Bravo for your excellent and instant review; I am still digesting my own visit. I haven’t so far seen in print, but I’m surely not the first to suggest, a connection between the Salvator Mundi and Dürer’s Munich self-portrait? It may tell us little as Dürer’s itinerary and the disputed date will hardly anchor the early provenance of the Leonardo (and of course it says nothing about other versions)…

Durer was one of the first northern European artists to see the Italian Renaissance at first hand, and went to Italy twice, first from May 1494 to the spring of 1495, and then from 1505-7. Both trips are thought to have centred around Venice. By the time of the second trip he was a famous artist, and even secured important commissions. In a letter to Germany, he wrote:

How shall I long for the sun in the cold; here I am a gentleman, at home I am a parasite.

There is though little evidence of exactly where he went and who he met. The Self-Portrait is dated 1500, so if it was at all influenced by Salvator Mundi it would have to have been on the first trip. But at the National Gallery, Salvator Mundi is dated to '1499 onwards'.
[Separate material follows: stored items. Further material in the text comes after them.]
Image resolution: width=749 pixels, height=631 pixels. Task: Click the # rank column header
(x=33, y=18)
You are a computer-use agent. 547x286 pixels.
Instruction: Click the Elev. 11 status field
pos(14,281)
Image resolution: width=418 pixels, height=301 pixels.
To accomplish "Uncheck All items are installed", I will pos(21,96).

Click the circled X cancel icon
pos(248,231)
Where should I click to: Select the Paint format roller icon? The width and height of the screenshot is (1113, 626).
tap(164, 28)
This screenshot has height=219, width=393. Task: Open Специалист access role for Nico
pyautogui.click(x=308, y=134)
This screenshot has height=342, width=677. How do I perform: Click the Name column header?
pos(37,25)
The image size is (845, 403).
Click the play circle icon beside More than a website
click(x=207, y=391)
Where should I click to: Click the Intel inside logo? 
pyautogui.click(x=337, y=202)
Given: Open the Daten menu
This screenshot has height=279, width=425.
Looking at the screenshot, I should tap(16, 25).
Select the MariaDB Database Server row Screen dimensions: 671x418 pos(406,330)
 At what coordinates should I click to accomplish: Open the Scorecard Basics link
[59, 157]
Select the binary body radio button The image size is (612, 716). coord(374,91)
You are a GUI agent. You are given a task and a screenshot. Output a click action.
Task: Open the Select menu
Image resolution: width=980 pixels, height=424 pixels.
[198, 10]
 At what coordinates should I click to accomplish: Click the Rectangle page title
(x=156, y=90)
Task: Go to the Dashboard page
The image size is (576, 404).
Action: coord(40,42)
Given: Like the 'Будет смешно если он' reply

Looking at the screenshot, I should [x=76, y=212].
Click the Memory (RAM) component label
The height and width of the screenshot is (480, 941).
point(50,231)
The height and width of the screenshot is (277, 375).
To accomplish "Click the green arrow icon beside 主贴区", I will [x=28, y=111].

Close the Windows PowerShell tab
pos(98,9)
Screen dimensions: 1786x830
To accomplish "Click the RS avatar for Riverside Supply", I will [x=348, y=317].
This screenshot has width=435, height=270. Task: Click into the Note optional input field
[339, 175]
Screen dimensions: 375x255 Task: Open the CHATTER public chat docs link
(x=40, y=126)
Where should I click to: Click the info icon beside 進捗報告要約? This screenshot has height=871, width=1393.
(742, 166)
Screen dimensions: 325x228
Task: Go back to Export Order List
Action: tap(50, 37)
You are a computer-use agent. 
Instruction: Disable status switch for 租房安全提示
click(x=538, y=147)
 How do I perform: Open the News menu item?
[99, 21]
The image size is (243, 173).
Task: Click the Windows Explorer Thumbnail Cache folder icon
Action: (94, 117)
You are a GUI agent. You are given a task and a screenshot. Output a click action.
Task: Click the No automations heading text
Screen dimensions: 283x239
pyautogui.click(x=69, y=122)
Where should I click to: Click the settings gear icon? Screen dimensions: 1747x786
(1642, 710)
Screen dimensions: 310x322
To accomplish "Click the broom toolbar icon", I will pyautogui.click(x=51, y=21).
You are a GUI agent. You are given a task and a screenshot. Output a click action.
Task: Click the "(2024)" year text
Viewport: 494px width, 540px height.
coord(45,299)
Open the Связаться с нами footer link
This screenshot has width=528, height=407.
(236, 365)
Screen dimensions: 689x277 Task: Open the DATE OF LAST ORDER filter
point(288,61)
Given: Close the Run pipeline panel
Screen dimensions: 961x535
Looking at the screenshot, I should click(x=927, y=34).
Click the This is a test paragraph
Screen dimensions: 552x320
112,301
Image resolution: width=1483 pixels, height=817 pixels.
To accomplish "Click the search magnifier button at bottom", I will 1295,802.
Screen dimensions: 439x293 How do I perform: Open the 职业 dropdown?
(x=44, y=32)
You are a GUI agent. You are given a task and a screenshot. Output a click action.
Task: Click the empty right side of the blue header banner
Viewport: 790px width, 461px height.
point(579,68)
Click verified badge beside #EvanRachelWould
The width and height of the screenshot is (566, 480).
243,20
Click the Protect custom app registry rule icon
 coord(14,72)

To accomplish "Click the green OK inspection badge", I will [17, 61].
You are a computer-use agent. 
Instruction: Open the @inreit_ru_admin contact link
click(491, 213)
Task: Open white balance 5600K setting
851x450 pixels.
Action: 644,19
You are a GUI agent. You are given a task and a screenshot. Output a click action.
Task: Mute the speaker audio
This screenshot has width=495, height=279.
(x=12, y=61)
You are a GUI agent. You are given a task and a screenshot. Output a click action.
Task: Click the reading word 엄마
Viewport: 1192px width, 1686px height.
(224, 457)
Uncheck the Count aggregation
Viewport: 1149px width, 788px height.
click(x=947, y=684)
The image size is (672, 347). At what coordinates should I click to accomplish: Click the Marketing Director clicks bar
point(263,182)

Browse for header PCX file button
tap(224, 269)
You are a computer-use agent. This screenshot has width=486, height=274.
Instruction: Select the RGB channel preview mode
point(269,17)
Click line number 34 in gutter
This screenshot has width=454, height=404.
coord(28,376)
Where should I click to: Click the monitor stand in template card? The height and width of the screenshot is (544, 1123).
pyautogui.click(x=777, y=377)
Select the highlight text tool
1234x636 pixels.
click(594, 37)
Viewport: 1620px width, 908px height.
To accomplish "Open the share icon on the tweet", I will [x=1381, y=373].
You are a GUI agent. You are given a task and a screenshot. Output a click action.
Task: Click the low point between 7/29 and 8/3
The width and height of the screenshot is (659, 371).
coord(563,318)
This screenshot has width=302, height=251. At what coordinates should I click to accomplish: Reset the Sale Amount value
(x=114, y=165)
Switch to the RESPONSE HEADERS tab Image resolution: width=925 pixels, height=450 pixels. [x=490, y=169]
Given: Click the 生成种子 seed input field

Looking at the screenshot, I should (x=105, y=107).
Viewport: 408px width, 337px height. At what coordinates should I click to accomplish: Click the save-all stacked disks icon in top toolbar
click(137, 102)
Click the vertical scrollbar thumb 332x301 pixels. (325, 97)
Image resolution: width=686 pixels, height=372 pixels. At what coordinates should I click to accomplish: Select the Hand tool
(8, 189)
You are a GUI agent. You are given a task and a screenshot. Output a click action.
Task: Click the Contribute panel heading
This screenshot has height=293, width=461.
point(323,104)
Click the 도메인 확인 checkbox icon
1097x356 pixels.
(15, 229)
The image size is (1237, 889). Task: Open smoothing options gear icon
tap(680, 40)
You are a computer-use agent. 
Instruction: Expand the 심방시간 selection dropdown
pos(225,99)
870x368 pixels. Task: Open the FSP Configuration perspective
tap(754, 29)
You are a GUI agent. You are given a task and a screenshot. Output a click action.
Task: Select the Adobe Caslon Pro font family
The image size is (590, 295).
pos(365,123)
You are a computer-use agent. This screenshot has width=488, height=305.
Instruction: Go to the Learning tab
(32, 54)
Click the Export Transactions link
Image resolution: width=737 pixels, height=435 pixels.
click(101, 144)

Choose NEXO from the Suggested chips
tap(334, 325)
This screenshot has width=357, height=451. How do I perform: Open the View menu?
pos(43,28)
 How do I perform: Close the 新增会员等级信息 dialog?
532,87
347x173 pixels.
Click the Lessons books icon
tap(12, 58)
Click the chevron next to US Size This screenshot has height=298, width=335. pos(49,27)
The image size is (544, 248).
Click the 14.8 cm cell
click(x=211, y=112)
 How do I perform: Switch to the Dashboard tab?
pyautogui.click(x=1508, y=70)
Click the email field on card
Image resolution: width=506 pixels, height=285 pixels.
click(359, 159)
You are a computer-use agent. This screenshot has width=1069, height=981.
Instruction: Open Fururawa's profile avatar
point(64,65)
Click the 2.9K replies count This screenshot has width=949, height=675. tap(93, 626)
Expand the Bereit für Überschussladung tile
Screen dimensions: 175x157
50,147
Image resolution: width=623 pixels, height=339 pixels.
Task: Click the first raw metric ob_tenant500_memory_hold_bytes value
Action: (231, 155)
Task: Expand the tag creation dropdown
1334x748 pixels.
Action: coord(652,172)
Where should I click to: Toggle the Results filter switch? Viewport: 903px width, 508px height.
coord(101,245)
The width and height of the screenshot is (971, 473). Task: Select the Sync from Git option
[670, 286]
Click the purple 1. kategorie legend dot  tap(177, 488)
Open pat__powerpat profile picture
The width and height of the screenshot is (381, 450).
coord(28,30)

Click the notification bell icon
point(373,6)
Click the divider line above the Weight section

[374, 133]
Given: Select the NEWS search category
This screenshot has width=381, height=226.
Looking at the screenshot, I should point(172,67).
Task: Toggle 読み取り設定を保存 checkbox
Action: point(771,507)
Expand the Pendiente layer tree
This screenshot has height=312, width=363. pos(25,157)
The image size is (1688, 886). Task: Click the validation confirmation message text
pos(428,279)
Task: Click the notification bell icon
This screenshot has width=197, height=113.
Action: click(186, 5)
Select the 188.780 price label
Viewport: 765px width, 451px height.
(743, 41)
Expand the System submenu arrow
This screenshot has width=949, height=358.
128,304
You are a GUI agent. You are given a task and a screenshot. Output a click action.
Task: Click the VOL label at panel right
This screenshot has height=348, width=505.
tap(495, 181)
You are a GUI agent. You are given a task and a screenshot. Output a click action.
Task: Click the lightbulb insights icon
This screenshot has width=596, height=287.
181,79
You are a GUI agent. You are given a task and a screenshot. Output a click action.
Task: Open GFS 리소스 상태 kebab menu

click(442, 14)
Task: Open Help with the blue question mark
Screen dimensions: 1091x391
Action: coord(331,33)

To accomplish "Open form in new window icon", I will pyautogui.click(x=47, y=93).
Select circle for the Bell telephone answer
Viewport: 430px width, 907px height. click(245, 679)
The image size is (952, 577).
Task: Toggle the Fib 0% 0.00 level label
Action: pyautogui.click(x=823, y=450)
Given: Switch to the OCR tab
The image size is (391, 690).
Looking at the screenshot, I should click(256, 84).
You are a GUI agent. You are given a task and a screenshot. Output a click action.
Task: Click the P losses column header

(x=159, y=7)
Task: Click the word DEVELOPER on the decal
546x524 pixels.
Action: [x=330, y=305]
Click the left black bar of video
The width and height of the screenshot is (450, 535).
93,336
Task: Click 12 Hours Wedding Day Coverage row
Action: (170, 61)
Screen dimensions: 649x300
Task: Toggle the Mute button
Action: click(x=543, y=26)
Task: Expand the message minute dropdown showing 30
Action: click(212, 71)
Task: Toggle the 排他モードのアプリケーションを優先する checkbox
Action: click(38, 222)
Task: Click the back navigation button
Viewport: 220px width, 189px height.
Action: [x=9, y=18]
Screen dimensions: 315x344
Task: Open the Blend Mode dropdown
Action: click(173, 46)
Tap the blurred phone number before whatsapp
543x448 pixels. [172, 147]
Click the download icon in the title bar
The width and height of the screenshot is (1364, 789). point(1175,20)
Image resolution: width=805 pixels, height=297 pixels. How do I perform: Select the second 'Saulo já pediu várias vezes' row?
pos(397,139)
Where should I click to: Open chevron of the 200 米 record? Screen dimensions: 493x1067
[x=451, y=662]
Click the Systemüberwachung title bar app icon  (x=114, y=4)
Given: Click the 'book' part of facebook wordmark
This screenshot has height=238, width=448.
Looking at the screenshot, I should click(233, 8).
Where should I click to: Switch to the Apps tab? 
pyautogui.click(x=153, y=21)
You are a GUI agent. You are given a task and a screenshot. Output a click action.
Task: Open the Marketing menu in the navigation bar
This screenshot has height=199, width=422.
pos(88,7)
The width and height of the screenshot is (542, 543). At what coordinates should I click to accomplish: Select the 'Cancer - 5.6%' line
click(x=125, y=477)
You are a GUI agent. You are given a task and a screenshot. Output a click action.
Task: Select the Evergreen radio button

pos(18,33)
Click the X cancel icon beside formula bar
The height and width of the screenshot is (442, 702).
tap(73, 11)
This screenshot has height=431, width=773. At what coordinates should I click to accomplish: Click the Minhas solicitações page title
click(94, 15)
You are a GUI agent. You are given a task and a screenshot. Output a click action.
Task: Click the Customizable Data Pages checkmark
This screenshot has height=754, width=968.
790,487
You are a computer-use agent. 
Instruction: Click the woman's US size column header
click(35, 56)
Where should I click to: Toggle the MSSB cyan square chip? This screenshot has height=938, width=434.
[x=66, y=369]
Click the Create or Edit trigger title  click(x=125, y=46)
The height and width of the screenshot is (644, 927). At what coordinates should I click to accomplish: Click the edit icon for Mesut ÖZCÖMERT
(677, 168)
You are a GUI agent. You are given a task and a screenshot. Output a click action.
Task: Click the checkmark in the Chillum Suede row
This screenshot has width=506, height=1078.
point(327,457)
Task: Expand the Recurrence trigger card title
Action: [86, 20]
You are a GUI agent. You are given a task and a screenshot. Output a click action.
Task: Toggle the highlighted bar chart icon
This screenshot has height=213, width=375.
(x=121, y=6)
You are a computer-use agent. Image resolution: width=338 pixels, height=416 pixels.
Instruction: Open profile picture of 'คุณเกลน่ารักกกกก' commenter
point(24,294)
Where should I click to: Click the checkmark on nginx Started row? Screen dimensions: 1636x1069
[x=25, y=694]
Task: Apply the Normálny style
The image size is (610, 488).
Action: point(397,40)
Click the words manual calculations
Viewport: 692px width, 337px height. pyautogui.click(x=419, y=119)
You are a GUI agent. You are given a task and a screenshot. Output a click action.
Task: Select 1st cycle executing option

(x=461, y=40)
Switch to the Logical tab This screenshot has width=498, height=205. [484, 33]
Did Durer see something of Leonardo's work? Most likely. Did he see Salvator Mundi? Who knows, and of course there are plenty of other iconographic prompts for the full-frontal Christ-like portrayal. But it's an intriguing theory. And remember - you heard it here first... 

New British Art Journal

November 7 2011

The latest issue of the BAJ is out. Articles include:

  • New evidence of Rossetti's admiration for Theodor von Holst (1810-144) by Max Browne
  • A contribution to the iconography of Maria Walpole (1736-1807) [ie, a newly attributed portrait of her, by Nathaniel Dance] by Corey Piper
  • George Wilson (1840-90) and late 19th Century watercolour painting, by Margaretta S Frederick
  • New Light on Nicholas Hilliard, by Graham Reynolds [this piece contains some distinctly, how shall I say, interesting new attributions to Hilliard. Accept with caution!]
  • Censored flesh: The wounded body as unprepresentable in the art of the First World War, by Debra Lennard [a fascinating piece]
  • Liotard at the Royal Academy, 1773, by William Hauptman
  • Jacques Laurent Agasse (1767-1849); An investigation of his painting practice and an overview of his career, by Jessica David
  • A New Portrait of Mary Rogers, Lady Harrington, by John Stephan Edwards
  • Fact or Fiction? Elizabeth Thompson's 'Balaclava' and the art of re-construction, by Rachel Anchor
As well as all their usual treats. More details here

A lecture on Elizabethan miniatures, I think...

November 4 2011

Here's an interesting sounding paper being given at the V&A next week:

A Work of Face rather than Sense:  The Elizabethan Miniature as an Ostensorium of Early Modern Artistic, Alchemistic and Theological Production

Chistiane Hille (Ludwig-Maximilians-Universität)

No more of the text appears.